Notebook

TextCNN on NLP¶

Traditionally, for Natural Language Processing (NLP), we used recurrent neural networks (RNN) to process the text data. In fact, we can also treat text as a one-dimensional image, so that we can use one-dimensional convolutional neural networks (CNN) to capture associations between adjacent words.

A one-dimensional word vectors.

This notebook describes a groundbreaking approach to applying convolutional neural networks to text analysis: textCNN by Kim et al..

First, import the environment packages and modules.

In [1]:

import d2l
from mxnet import gluon, init, np, npx
from mxnet.contrib import text
from mxnet.gluon import nn
npx.set_np()

The Dataset¶

Here we use Stanford’s Large Movie Review Dataset as the dataset for sentiment analysis.

The training and testing dataset each contains 25,000 movie reviews downloaded from IMDb, respectively. In addition, the number of comments labeled as “positive” and “negative” is equal in each dataset.

For the purpose of simplicity, we are using a built-in function load_data_imdb in the d2l package to load the dataset. If you are interested in the preprocessing of the full dataset, please check more detail at D2L.ai.

In [2]:

batch_size = 64
train_iter, test_iter, vocab = d2l.load_data_imdb(batch_size)

for X_batch, y_batch in train_iter:
    print("\n X_batch has shape {}, and y_batch has shape {}".format(X_batch.shape, y_batch.shape))
    break

 X_batch has shape (64, 500), and y_batch has shape (64,)

The TextCNN Model's Skeleton¶

An example to illustrate the textCNN.

TextCNN involves the following steps:

Performing multiple one-dimensional convolution kernels on the input text sequences;
Applying max-over-time pooling on the previous output channels, and then concatenate to one vector;
Using the fully connected layer (aka. dense layer) and dropout on the previous outputs.

1. One-Dimensional Convolutional Layer¶

Like a two-dimensional convolutional layer, a one-dimensional convolutional layer uses a one-dimensional cross-correlation operation.

In the one-dimensional cross-correlation operation, the convolution window slides on the input array from left to right successively.

At a certain position, the input array in the convolution window and kernel array are elementwise multiplied and summed to obtain the output array.

One-dimensional cross-correlation operation.
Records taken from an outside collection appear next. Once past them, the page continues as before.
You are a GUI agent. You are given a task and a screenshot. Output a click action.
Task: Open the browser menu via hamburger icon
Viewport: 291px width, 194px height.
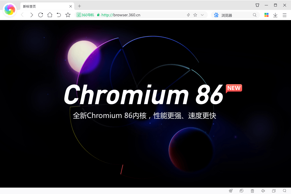[x=284, y=15]
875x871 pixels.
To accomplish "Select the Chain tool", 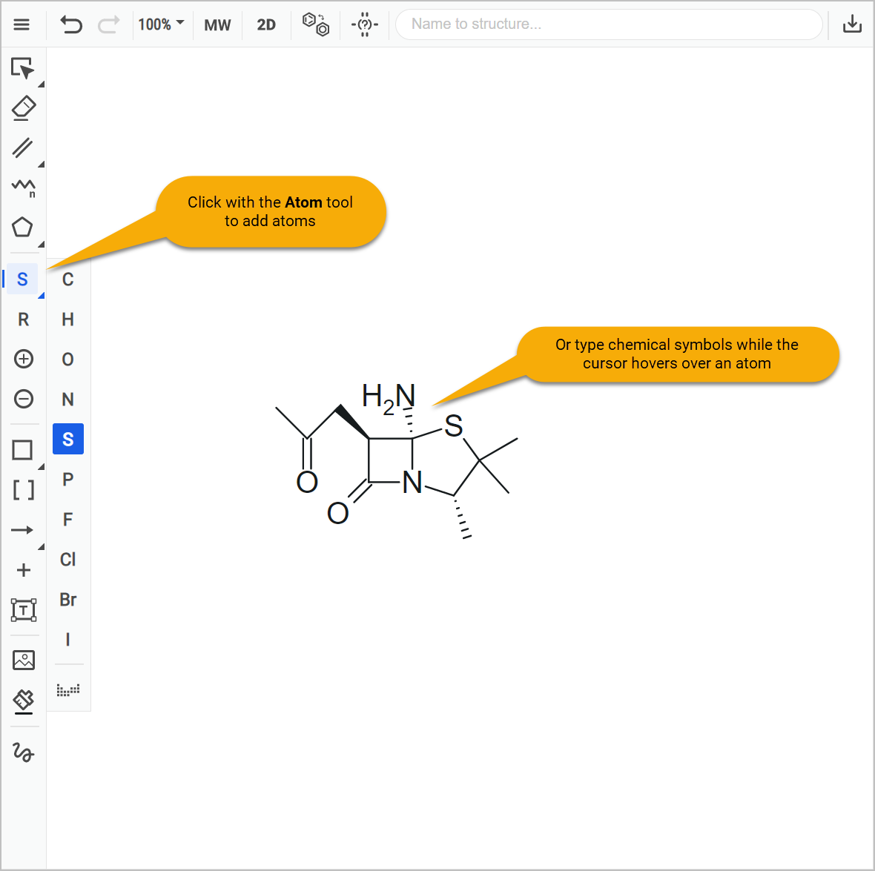I will (x=23, y=188).
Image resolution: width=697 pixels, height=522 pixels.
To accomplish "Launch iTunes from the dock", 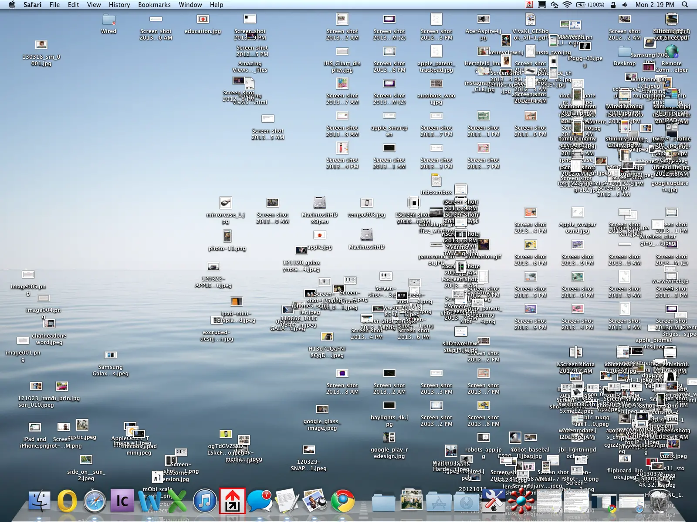I will [x=205, y=501].
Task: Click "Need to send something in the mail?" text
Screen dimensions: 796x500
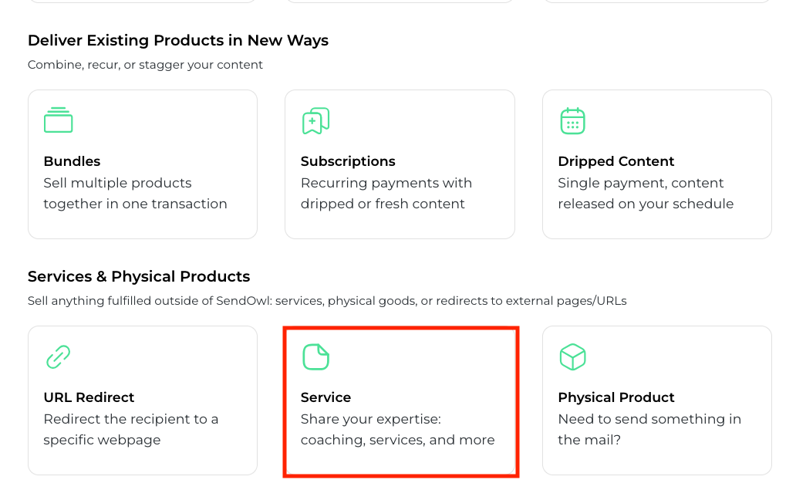Action: [649, 430]

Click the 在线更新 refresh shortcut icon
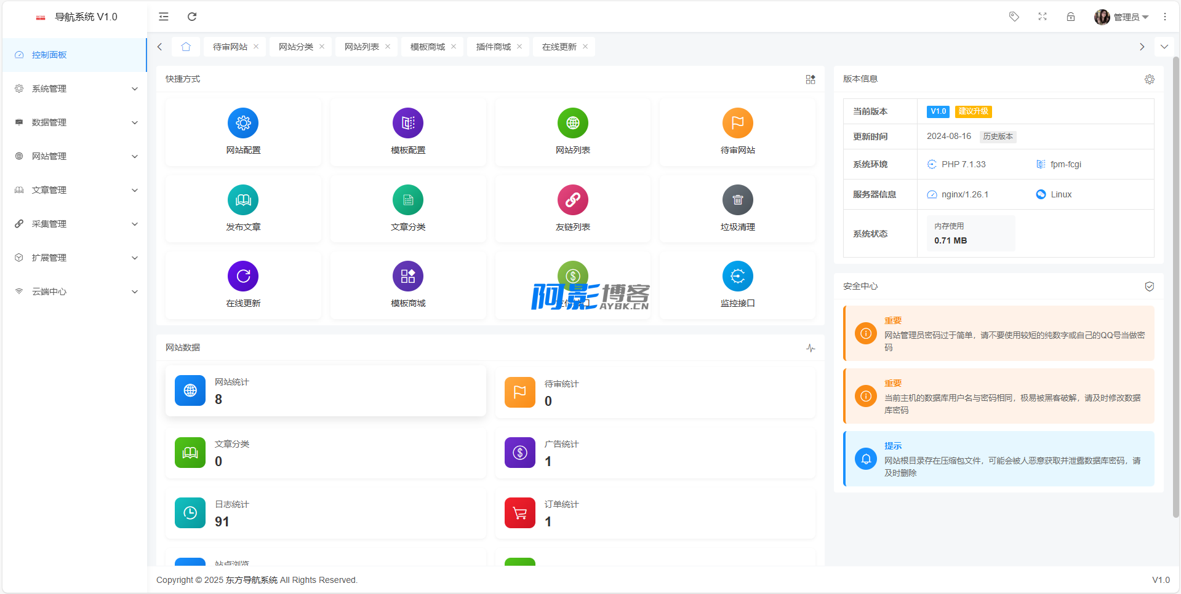tap(243, 276)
Now let's implement one-dimensional cross-correlation in the corr1d function. It accepts the input array X and kernel array K, then it outputs the array Y.

In [3]:

def corr1d(X, K):
    w = K.shape[0]
    Y = np.zeros((X.shape[0] - w + 1))
    for i in range(Y.shape[0]):
        Y[i] = (X[i: i + w] * K).sum()
    return Y

As shown in figure below, the input is a one-dimensional array with a width of 7 and the width of the kernel array is 2. As we can see, the output width is $7−2+1=6$ and the first element is obtained by performing multiplication by element on the leftmost input subarray with a width of 2 and kernel array and then summing the results.
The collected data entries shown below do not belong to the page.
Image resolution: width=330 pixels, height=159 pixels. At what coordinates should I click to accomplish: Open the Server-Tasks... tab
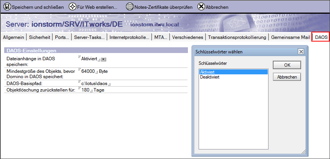point(89,37)

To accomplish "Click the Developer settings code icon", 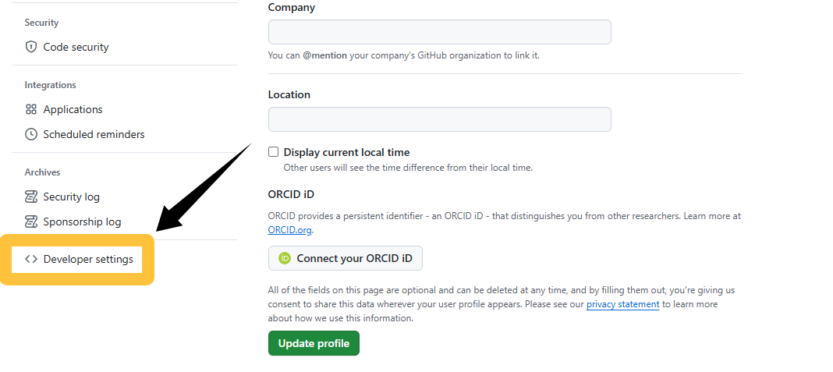I will (x=31, y=260).
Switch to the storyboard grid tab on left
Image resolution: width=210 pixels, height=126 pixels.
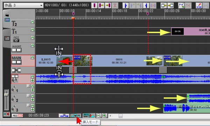[7, 39]
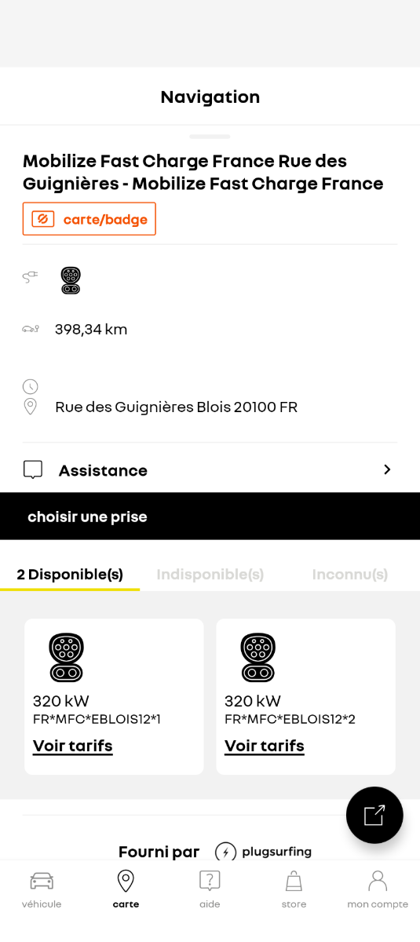Open the véhicule tab car icon
The image size is (420, 942).
tap(42, 881)
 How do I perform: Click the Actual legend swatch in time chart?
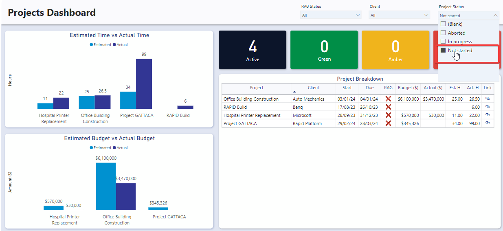[114, 45]
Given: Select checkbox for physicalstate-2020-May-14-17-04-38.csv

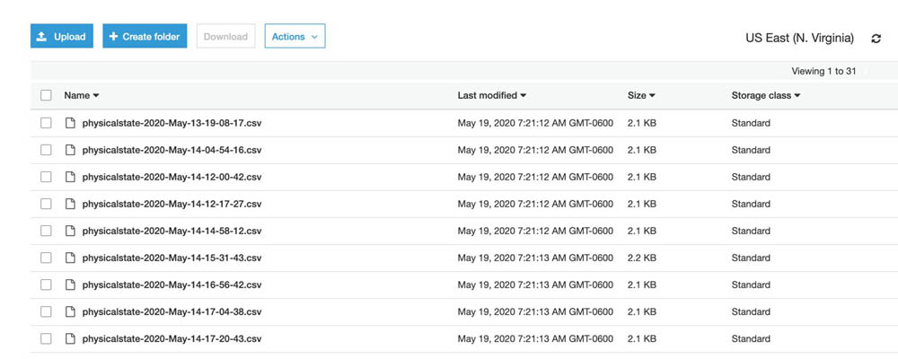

One-dimensional cross-correlation operation.

In [4]:

X, K = np.array([0, 1, 2, 3, 4, 5, 6]), np.array([1, 2])
corr1d(X, K)

Out[4]:

array([ 2.,  5.,  8., 11., 14., 17.])

We can use the gluon built-in class Conv1D() to perform the 1D convolution.

To use Conv1D(), we need to firstly define a new Sequential() architecture, "convs", which can stack neural network layers sequentially.

In [5]:

num_channels, kernel_sizes = 2, 4

convs = nn.Sequential()
convs.add(nn.Conv1D(num_channels, kernel_sizes, activation='relu'))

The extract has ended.